* **Task to complete**:
Every line from the one containing "Screen dimensions: 640x452" down to the last line of the listing below should be restated exactly, and nothing else.

* **Materials provided**:
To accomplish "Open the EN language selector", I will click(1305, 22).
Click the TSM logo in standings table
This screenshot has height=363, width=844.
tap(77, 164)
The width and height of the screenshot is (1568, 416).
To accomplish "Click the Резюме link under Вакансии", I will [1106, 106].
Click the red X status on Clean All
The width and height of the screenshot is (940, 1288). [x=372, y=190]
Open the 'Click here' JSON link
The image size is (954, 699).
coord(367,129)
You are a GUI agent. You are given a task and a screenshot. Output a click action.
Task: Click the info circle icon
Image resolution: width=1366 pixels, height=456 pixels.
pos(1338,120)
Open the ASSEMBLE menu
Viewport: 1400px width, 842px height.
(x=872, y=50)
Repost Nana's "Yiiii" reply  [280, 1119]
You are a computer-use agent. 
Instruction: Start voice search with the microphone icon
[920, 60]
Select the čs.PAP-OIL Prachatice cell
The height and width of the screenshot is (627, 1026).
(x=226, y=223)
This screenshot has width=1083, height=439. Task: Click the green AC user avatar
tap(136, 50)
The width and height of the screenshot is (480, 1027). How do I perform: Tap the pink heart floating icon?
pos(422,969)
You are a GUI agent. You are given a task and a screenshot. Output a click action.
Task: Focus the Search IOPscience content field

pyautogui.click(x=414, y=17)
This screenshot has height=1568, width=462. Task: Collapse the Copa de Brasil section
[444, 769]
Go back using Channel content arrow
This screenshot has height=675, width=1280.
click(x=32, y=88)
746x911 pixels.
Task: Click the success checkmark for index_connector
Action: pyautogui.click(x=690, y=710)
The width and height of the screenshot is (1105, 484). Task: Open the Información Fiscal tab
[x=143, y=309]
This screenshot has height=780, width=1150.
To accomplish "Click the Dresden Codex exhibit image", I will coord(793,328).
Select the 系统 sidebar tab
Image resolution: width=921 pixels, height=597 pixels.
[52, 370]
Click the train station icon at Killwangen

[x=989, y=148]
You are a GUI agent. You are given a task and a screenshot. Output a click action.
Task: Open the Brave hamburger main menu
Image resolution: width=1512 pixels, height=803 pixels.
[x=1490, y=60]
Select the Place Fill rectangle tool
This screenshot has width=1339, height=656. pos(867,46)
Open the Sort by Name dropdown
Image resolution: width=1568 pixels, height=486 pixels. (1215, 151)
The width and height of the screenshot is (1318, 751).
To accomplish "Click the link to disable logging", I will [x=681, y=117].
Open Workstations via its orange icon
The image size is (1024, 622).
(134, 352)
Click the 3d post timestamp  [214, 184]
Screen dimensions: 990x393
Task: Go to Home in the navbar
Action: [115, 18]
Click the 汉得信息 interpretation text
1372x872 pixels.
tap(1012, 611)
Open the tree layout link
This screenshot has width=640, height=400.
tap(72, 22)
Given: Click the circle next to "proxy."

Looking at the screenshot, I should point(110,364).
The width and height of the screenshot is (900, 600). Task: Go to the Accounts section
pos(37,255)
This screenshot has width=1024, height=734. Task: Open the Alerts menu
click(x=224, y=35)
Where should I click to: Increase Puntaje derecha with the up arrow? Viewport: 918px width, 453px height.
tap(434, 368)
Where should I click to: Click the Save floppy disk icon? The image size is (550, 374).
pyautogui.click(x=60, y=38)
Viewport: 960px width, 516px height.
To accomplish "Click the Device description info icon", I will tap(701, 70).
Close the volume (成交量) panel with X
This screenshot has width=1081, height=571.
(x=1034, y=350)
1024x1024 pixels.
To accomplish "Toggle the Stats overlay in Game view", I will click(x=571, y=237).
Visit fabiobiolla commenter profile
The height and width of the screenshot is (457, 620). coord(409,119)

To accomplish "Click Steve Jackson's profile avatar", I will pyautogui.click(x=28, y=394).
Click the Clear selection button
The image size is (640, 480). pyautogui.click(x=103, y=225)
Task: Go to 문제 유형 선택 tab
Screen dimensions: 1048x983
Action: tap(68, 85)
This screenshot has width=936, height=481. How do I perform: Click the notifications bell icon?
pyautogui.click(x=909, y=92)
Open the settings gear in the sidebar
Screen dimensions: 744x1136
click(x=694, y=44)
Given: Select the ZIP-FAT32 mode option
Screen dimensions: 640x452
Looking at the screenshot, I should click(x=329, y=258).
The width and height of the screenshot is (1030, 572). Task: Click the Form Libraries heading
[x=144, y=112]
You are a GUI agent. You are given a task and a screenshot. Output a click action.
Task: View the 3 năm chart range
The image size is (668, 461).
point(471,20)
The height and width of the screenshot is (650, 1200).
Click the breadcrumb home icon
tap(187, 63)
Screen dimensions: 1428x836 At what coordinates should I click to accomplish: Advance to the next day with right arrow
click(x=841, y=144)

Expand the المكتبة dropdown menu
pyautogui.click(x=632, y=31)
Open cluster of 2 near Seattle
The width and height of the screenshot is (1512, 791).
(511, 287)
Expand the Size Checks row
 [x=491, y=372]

* **Task answer**:
Screen dimensions: 640x452
Looking at the screenshot, I should click(x=329, y=258).
The width and height of the screenshot is (1030, 572). Task: Click the Form Libraries heading
[x=144, y=112]
You are a GUI agent. You are given a task and a screenshot. Output a click action.
Task: View the 3 năm chart range
The image size is (668, 461).
point(471,20)
The height and width of the screenshot is (650, 1200).
Click the breadcrumb home icon
tap(187, 63)
Screen dimensions: 1428x836 At what coordinates should I click to accomplish: Advance to the next day with right arrow
click(x=841, y=144)

Expand the المكتبة dropdown menu
pyautogui.click(x=632, y=31)
Open cluster of 2 near Seattle
The width and height of the screenshot is (1512, 791).
(511, 287)
Expand the Size Checks row
 [x=491, y=372]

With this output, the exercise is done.